#### Excerpt provided:
↓↓↓
Source: http://southwestada.org/html/publications/ebulletins/legal/aug12001.html
Timestamp: 2018-07-23 15:31:12
Document Index: 592252704

Matched Legal Cases: ['§ 2', '§ 1', '§2000', '§1983', '§201', '§1981']

DLRP August 2001 Legal E-bulletin
Supreme Court Limits Discrimination Claimants Access To Courthouse: Arbitration Agreements and Title I of the ADA
A. Supreme Court Rules That Victim of Employment Discrimination Cannot Proceed in Court Where There Is an Agreement to Arbitrate.
1. Federal Arbitration Act Trumps Civil Rights Remedies.
2. Employees May Now Condition Offers of Employment on Agreements to Arbitrate.
3. Court Gives Effect to the Federal Policy in Favor of Arbitration over Litigation.
B. In What Context do These Issues Arise.
C. Circuit City v. Adams Illustrates the Tension Between Individual and Collective Rights.
1. Collective Rights of Employees Are Distinguished from Individual Rights.
2. In Gilmer the Court Holds That Individual Employee Rights Claims Can Be Arbitrated Despite Comprehensive Administrative and Judicial Remedies Enacted by Congress.
D. Ruling Has Adverse Effect on the Civil Rights of Workers.
1. Supreme Court Views Arbitration as a Substantial Equivalent to Proceeding in Court.
2. Significant Procedural Differences May Deny a Remedy.
E. Supreme Court Will Have More to Say on this Issue in EEOC v. Waffle House.
In March 2001, Supreme Court ruled that victims of employment discrimination cannot proceed to court if they had signed an agreement to arbitrate. In Circuit City Stores v. Adams, a computer salesman sued his employer for employment discrimination under California's civil rights law
for an alleged pattern of harassment and discrimination. He wanted a jury trial in court. However, Circuit City sought to enjoin the action in court and compel Adams to have the case heard by a private arbitrator, who's decision would be final and binding, leaving Adams with no right of appeal. Circuit City pointed out that it was merely holding Adams to his employment contract - which Adams had signed. It stated that he agreed to "settle any and all" disputes through arbitration.
↑↑↑
#### Data records:
↓↓↓
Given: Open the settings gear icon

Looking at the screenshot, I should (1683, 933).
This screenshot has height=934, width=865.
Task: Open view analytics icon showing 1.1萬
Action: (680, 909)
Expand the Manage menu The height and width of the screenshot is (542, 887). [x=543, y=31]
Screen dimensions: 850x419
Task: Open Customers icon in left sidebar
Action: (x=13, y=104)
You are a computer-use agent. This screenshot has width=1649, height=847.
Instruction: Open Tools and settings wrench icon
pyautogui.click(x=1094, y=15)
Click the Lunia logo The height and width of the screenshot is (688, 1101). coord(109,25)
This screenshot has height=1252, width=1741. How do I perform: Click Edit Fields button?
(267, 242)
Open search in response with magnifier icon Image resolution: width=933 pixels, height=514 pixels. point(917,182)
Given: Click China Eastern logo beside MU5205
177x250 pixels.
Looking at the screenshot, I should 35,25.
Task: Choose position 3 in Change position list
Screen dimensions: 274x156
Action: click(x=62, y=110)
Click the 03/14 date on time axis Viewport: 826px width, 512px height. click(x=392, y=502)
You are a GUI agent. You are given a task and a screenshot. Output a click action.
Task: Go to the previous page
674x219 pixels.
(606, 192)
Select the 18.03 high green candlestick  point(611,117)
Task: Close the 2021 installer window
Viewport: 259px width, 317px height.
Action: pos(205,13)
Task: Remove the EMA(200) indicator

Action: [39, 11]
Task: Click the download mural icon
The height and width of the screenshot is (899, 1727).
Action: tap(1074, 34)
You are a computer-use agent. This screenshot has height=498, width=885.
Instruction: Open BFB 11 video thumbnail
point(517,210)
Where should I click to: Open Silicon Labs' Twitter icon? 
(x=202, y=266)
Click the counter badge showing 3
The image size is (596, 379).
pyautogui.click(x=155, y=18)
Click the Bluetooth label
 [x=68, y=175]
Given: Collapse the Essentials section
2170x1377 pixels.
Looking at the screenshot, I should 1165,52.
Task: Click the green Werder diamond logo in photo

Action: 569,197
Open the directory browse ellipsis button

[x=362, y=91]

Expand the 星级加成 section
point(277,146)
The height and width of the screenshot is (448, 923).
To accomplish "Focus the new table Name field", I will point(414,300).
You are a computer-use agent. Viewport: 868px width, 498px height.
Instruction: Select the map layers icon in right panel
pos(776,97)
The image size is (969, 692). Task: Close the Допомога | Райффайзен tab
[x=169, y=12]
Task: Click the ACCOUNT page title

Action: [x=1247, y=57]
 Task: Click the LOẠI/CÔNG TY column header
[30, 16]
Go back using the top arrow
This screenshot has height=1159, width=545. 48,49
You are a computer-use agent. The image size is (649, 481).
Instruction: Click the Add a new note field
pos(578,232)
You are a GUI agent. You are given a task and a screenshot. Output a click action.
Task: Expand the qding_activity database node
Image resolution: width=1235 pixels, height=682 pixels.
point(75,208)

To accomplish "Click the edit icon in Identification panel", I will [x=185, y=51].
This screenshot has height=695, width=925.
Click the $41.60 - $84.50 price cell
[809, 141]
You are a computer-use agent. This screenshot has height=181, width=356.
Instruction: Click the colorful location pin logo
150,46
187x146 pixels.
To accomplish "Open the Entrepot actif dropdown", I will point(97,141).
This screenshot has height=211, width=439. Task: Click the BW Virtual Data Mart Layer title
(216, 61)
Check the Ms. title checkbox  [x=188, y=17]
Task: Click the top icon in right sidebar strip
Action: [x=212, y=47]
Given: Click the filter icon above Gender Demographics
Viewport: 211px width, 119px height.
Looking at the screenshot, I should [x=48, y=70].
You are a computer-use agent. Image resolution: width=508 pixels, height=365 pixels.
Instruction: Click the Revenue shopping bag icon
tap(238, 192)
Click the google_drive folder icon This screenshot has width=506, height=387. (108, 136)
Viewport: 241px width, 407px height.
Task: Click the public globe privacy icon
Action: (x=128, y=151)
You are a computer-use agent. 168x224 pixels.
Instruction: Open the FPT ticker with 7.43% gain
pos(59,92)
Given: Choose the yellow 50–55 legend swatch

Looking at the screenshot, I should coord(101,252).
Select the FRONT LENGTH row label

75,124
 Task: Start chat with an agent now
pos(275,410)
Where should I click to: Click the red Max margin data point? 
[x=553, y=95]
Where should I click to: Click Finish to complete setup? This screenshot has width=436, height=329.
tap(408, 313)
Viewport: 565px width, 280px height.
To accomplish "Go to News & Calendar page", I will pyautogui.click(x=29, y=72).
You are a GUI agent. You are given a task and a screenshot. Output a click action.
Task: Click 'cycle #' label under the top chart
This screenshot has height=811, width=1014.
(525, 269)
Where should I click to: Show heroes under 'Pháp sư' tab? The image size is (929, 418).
↑↑↑
#### Directions:
Please copy the passage from the arbitration bulletin word for word. Begin at the words that contain "2. In Gilmer" and stop after "v. Waffle House.".

#### Solution:
2. In Gilmer the Court Holds That Individual Employee Rights Claims Can Be Arbitrated Despite Comprehensive Administrative and Judicial Remedies Enacted by Congress.
D. Ruling Has Adverse Effect on the Civil Rights of Workers.
1. Supreme Court Views Arbitration as a Substantial Equivalent to Proceeding in Court.
2. Significant Procedural Differences May Deny a Remedy.
E. Supreme Court Will Have More to Say on this Issue in EEOC v. Waffle House.